- [Exercise brief]: Where the records hold the string "will", show the whole line it sits on.

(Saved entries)

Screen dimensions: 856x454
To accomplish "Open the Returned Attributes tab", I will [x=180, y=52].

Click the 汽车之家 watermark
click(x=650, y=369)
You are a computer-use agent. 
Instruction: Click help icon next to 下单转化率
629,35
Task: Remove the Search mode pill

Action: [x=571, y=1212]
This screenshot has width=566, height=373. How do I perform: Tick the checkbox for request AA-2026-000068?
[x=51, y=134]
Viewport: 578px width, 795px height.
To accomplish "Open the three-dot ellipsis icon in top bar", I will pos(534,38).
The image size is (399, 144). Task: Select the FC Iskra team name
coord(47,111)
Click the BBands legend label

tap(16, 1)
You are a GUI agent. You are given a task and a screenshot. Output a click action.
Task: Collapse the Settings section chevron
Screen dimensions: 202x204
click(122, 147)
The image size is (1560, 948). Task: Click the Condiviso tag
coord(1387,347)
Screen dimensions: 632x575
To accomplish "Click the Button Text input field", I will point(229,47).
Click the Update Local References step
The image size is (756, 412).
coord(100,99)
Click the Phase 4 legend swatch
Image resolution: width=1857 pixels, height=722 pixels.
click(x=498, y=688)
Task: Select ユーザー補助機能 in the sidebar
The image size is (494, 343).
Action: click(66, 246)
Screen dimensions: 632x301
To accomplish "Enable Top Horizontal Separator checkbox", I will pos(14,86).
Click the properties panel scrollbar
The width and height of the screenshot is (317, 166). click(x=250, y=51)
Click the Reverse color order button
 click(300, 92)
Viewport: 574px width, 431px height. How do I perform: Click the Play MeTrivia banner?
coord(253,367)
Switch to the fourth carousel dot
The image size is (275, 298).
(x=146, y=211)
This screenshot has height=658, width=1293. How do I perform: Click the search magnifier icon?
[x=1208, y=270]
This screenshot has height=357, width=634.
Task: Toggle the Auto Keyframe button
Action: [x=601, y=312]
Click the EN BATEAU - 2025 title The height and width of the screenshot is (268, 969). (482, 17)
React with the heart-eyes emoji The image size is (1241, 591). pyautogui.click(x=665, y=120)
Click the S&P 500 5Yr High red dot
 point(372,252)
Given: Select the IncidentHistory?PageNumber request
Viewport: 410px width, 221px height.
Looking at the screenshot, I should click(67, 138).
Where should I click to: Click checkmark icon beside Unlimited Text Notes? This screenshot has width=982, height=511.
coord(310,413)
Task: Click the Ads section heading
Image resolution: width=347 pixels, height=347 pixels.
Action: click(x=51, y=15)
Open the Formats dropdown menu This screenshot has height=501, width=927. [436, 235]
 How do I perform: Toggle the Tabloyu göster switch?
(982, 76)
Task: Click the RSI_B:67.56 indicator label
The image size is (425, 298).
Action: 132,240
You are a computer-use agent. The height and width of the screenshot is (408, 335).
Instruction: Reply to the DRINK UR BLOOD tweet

- [Answer to the exercise]:
To accomplish "Open the Returned Attributes tab", I will [x=180, y=52].
To accomplish "Open the three-dot ellipsis icon in top bar", I will pos(534,38).
To accomplish "Click the Button Text input field", I will point(229,47).
To accomplish "Enable Top Horizontal Separator checkbox", I will pos(14,86).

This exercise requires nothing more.